What needs to be done:
Your answer should consist of each line below that includes the word "icon".

Available records:
####################
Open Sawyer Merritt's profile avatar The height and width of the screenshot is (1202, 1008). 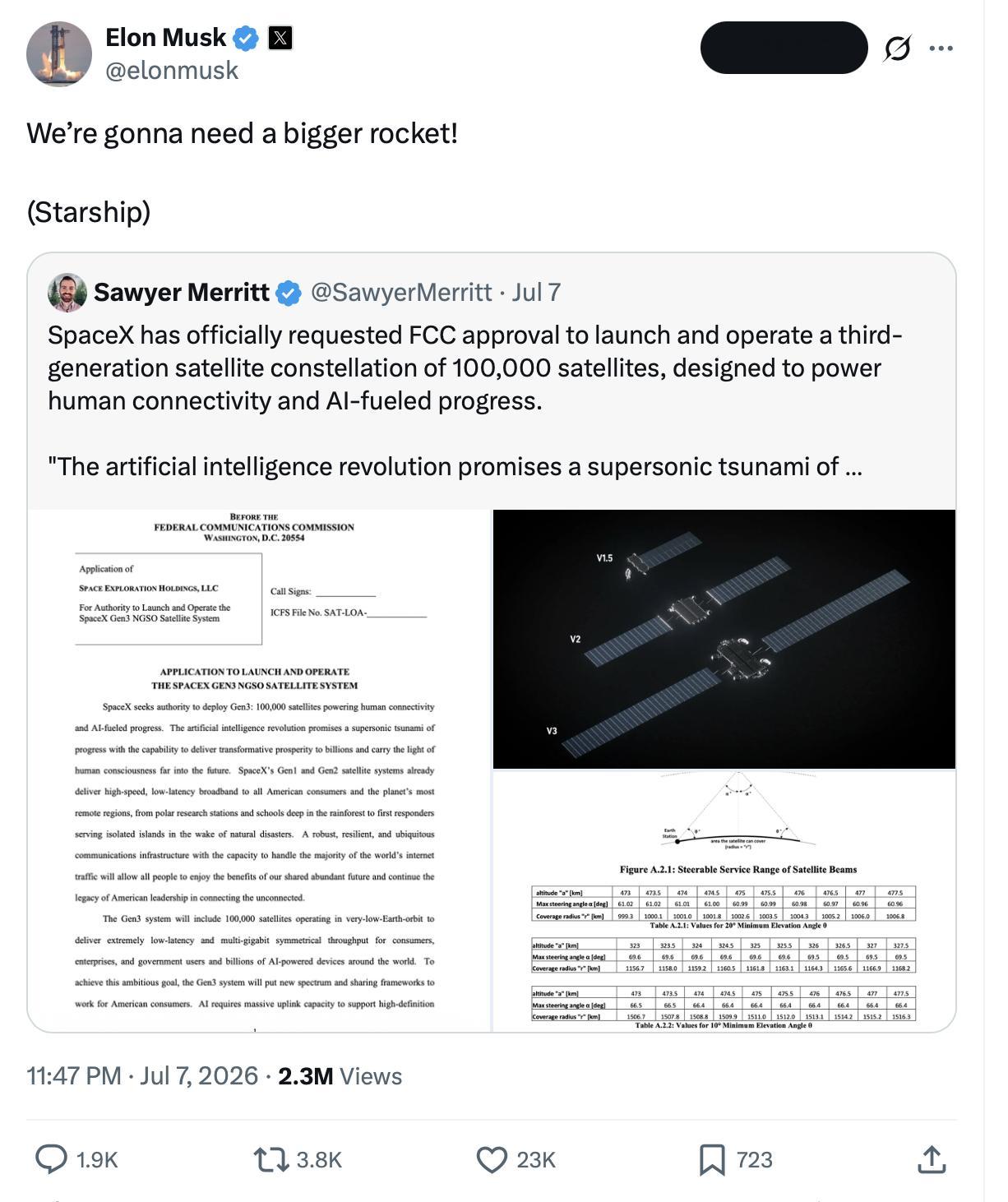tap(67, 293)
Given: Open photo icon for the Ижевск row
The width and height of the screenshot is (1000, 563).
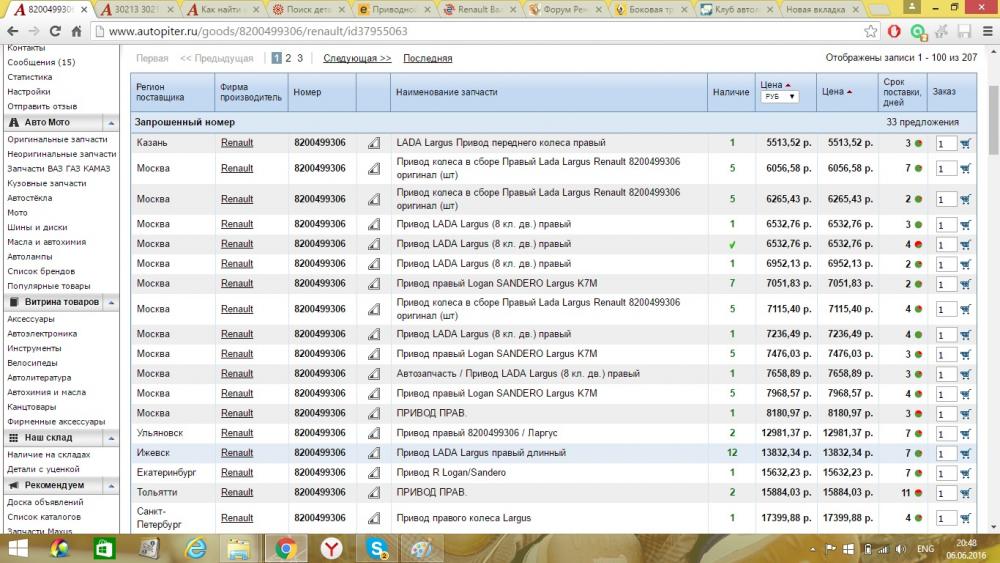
####################
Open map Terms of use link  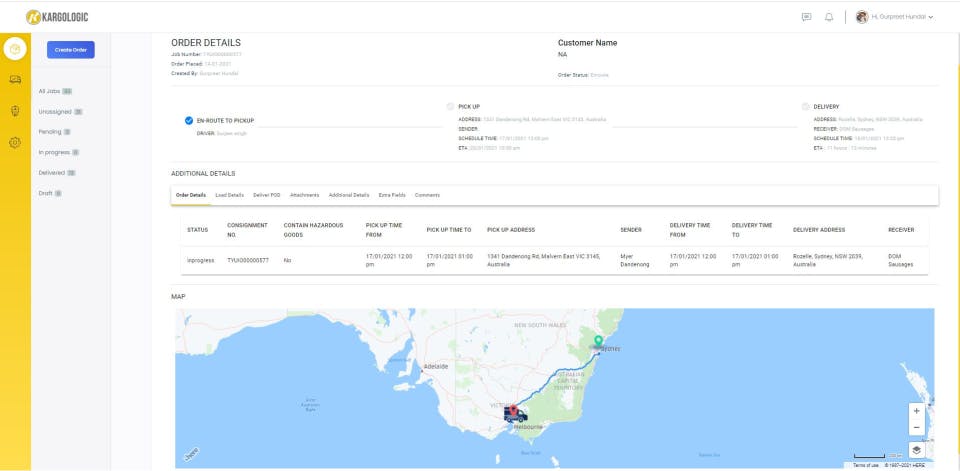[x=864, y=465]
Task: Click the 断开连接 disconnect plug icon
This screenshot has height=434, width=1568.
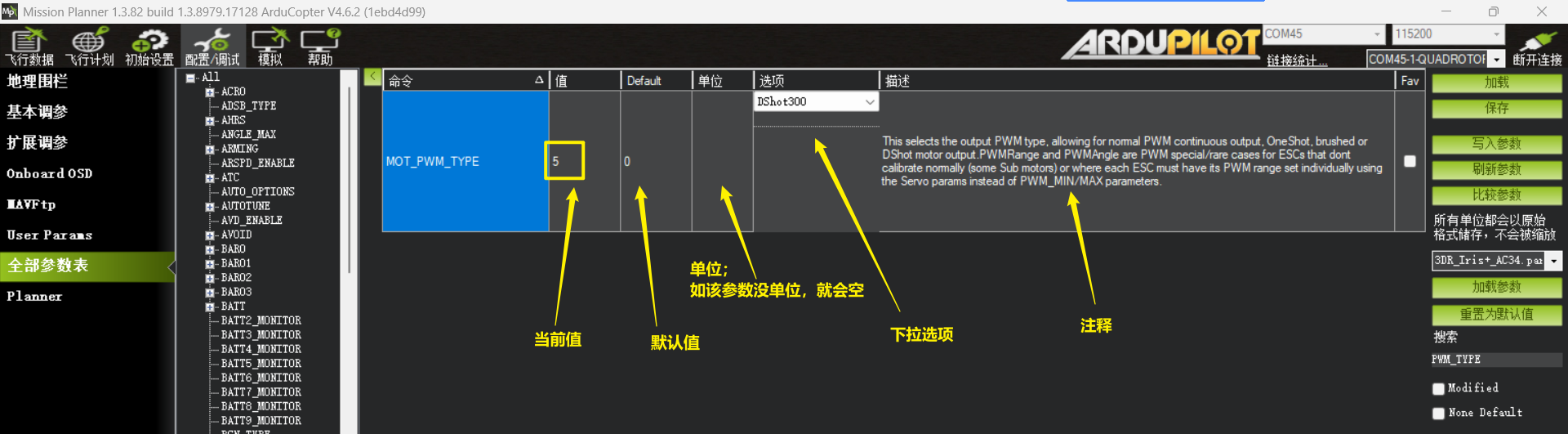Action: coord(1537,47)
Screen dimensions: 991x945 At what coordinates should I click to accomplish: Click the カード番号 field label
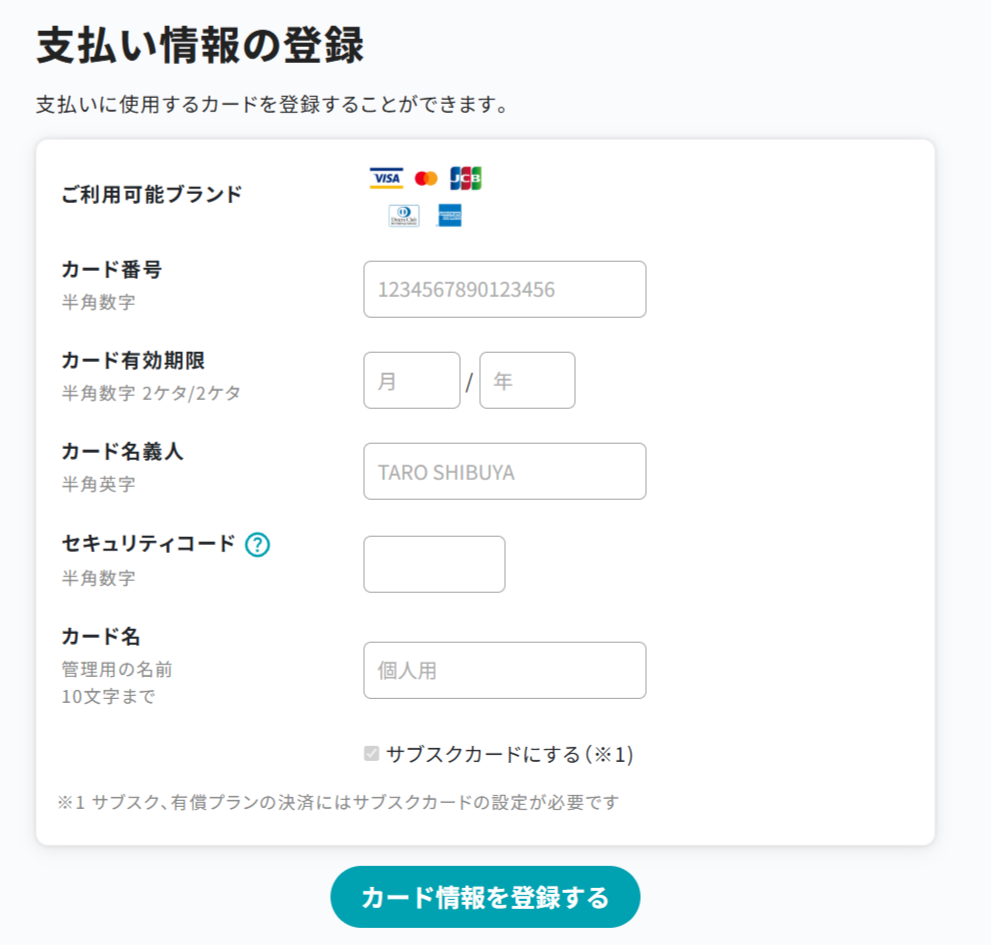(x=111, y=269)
####################
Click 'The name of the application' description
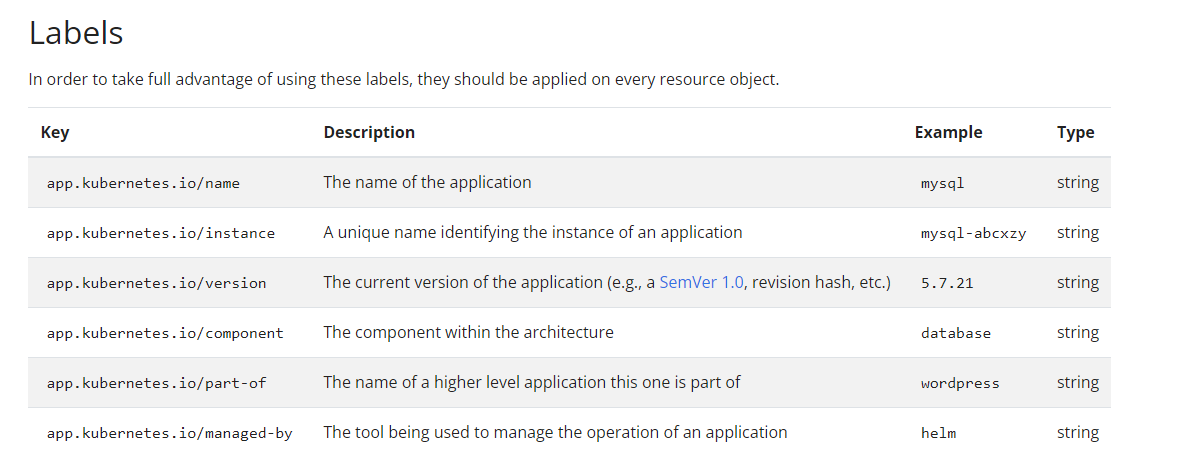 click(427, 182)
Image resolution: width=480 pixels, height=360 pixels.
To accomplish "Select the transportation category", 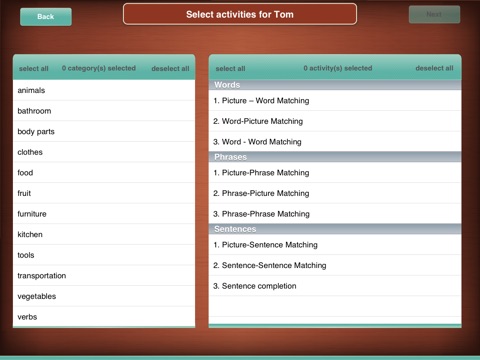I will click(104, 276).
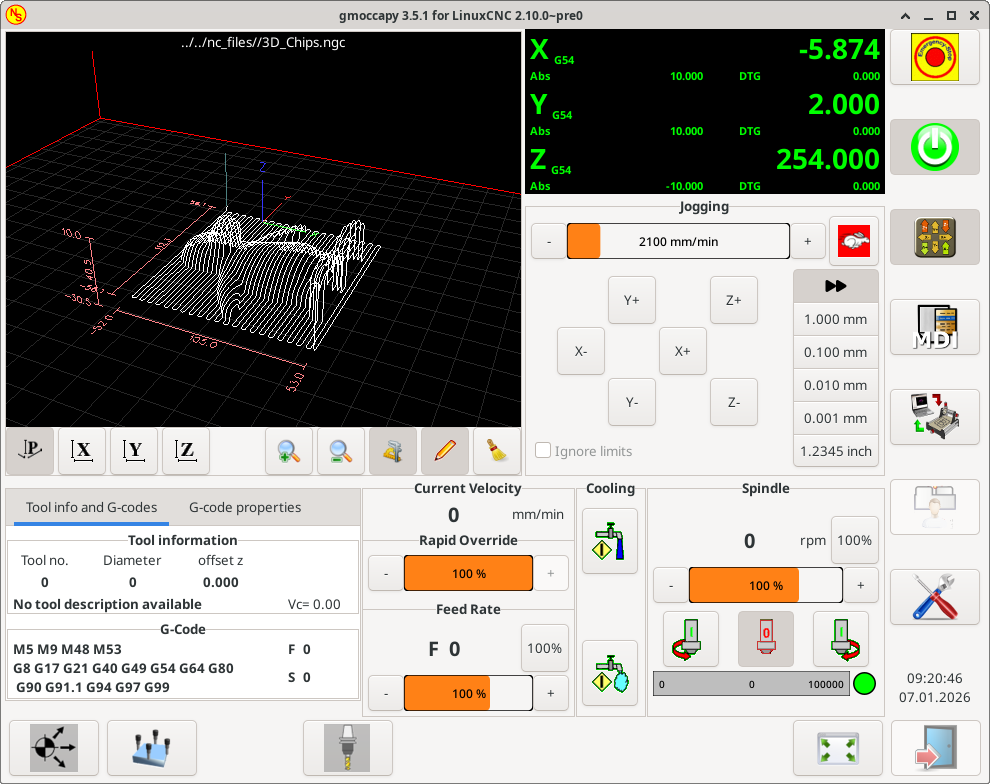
####################
Output of the task:
Given: Open photo icon for the Ижевск row
Task: Click the 断开连接 disconnect plug icon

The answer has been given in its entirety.